Paul Pugh did apologise yesterday, but he then put forward the preposterous argument that, having been responsible for the foul-up, which he admits, he is the only person who is qualified to put it right. That is like saying that the greatest criminal is the best person to run the police service. It is an extraordinary argument. There would be great satisfaction among the many people who have been badly treated by this Government and Mr Pugh if he resigned. It would please those people and it would be no loss to the country.

We look forward to seeing what can be done with the passport service. It is a service with a great history. I have represented passport workers since 1972. The passport office came to Newport in 1967. I was a local councillor at that time and I know the service well. The last crisis that everyone made a big fuss about was a computer disaster. We virtually had two passport staffs—one employed by Siemens and one employed by the passport service—running in parallel.
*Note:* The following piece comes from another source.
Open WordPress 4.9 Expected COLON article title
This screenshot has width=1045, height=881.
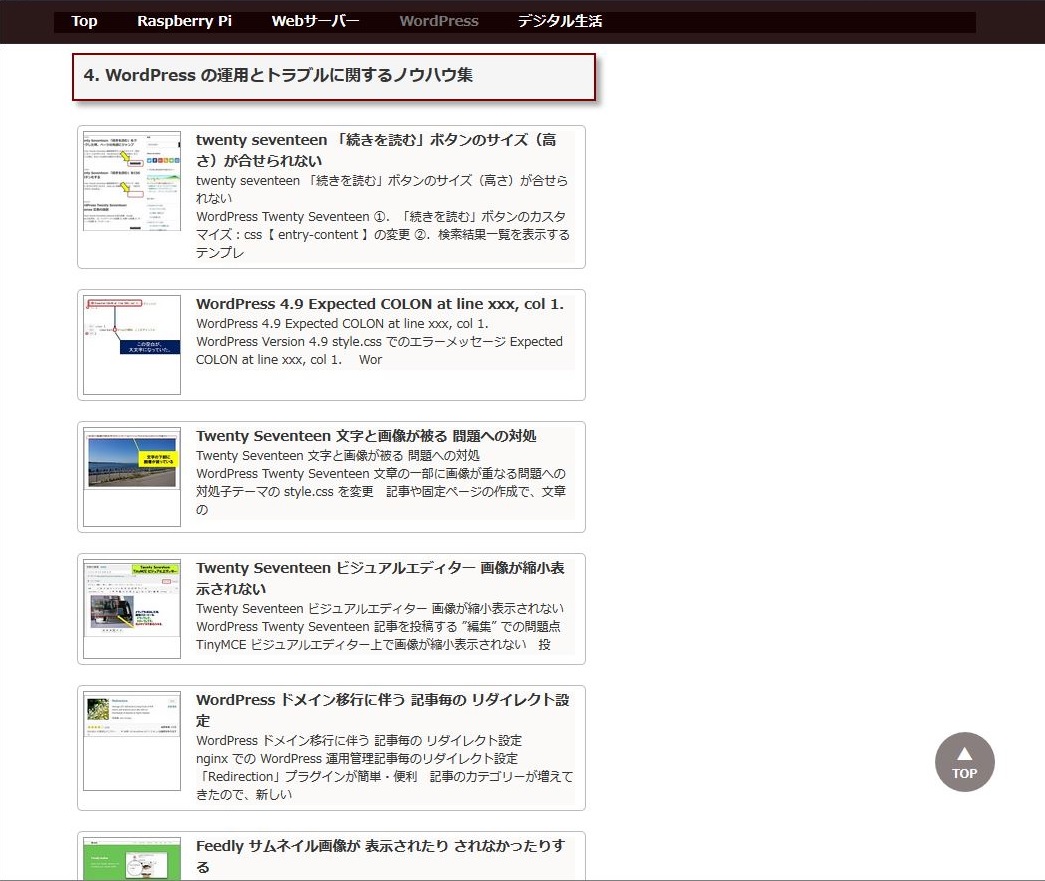379,304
That crisis was nowhere near as bad as this one. At no time has there been such a sense of anxiety and of being betrayed, with trips being made to places so far away. It is unprecedented. The public will not forget this and will not forgive the Government for it. When the reckoning is made, we will find that the costs have been enormous. The Government are not coming up with any figures at the moment, but they are compensating people here and there for lost holidays and all the rest of it. The huge amount of compensation will dwarf any savings that the Government made through their cruel cuts in 2011. The people of Newport will remember that and I am sure that they will do the right thing when they vote next year.

This is a Government of incompetence who have created an ineptocracy. That will be their political doom.